*KUTIPAN UNTUK DIBACA*.
##############################
SURABAYA – Konflik internal di tubuh PT. Conblock Indonesia Persada memasuki babak baru. Muhammad Ali, salah satu mantan karyawan perusahaan tersebut, resmi mengajukan gugatan perdata ke Pengadilan Negeri (PN) Surabaya. Gugatan ini terkait sengketa kepemilikan senjata api serta dugaan perbuatan melawan hukum (PMH) oleh sejumlah pimpinan perusahaan.

Gugatan teregister dengan nomor perkara 383/Pdt.G/2025/PN.Sby, dengan Tergugat I Erwin Suhariono selaku Direktur, Tergugat II Justini Hudaja selaku Direktur Utama, Tergugat III Dra. Lidawati sebagai HRGA & Legal Manager, Tergugat IV Nining Dwi Astuti sebagai Kepala Bagian Keuangan, serta entitas perusahaan PT. Conblock Indonesia Persada sebagai Tergugat V, dan Seorang bernama Sukirya juga turut digugat sebagai Turut Tergugat.

Senjata Api Jadi Pokok Sengketa

Muhammad Ali, melalui kuasa hukumnya Ir. Andi Darti, SH., MH, menyatakan bahwa pokok perkara adalah klaim sepihak dari pihak perusahaan terhadap kepemilikan senjata api pribadi milik kliennya. Senjata api tersebut disebutkan merupakan jenis pistol Glock 43 kaliber 32, dengan nomor pabrik AGUG 361, yang dimiliki secara sah berdasarkan Surat Izin Khusus Senjata Api (SIKSA) dari Kepolisian Daerah Jawa Timur.
##############################
*ENTRI HASIL EKSTRAKSI*.
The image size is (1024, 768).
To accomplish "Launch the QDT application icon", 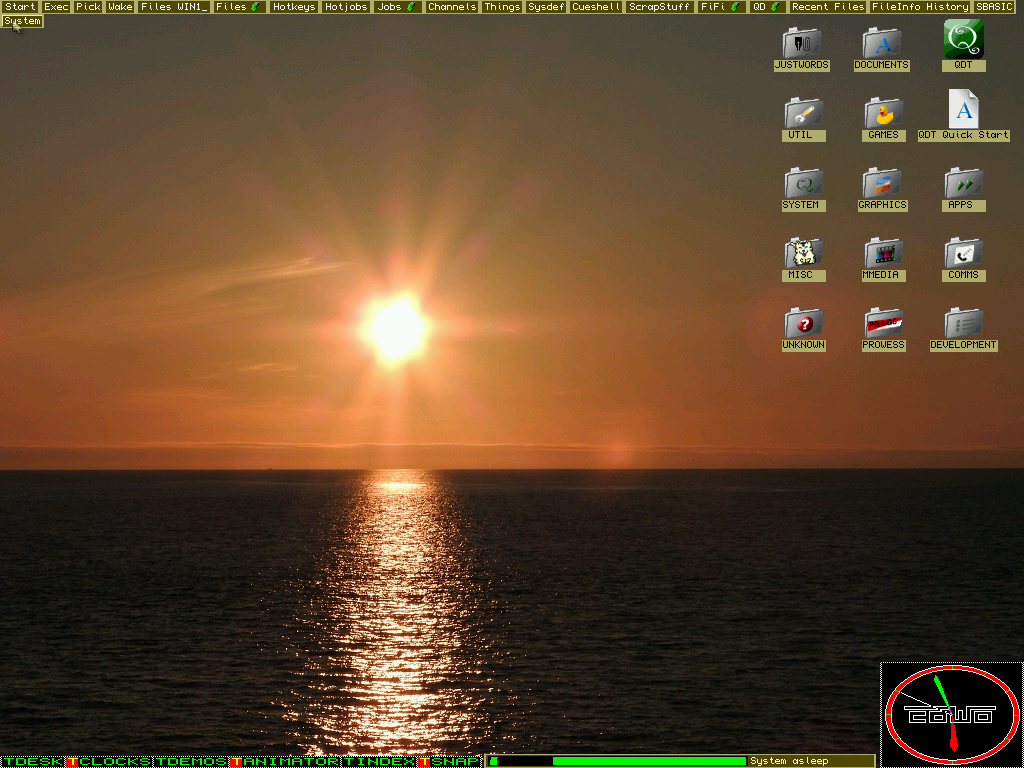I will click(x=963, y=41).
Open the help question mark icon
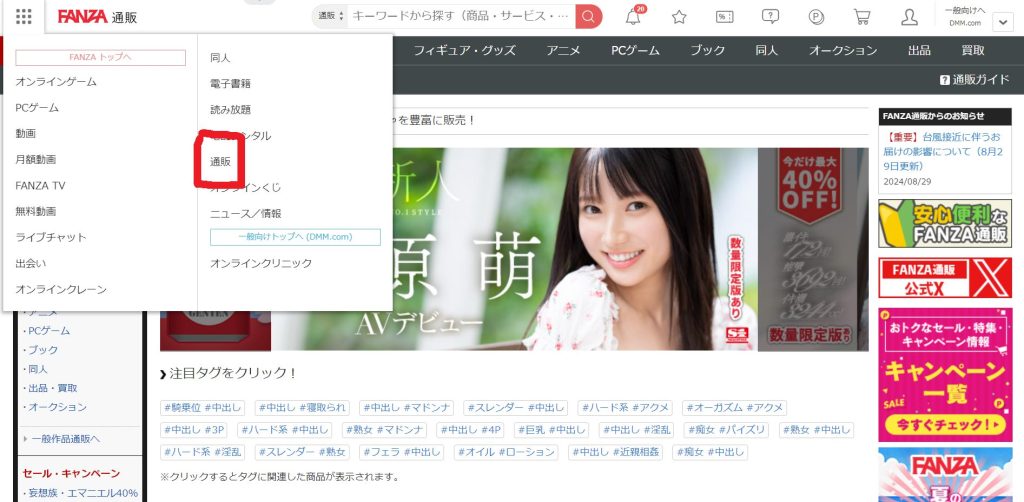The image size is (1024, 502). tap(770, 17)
##############################
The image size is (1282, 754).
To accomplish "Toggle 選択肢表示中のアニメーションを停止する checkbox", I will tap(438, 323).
##############################
*TUGAS*. Ketik ulang tanpa perubahan bagian berita gugatan terhadap PT. Conblock Indonesia Persada yang dibuka dengan kata-kata "SURABAYA – Konflik" dan ditutup dengan "sejumlah pimpinan perusahaan.".

*JAWABAN BENAR*.
SURABAYA – Konflik internal di tubuh PT. Conblock Indonesia Persada memasuki babak baru. Muhammad Ali, salah satu mantan karyawan perusahaan tersebut, resmi mengajukan gugatan perdata ke Pengadilan Negeri (PN) Surabaya. Gugatan ini terkait sengketa kepemilikan senjata api serta dugaan perbuatan melawan hukum (PMH) oleh sejumlah pimpinan perusahaan.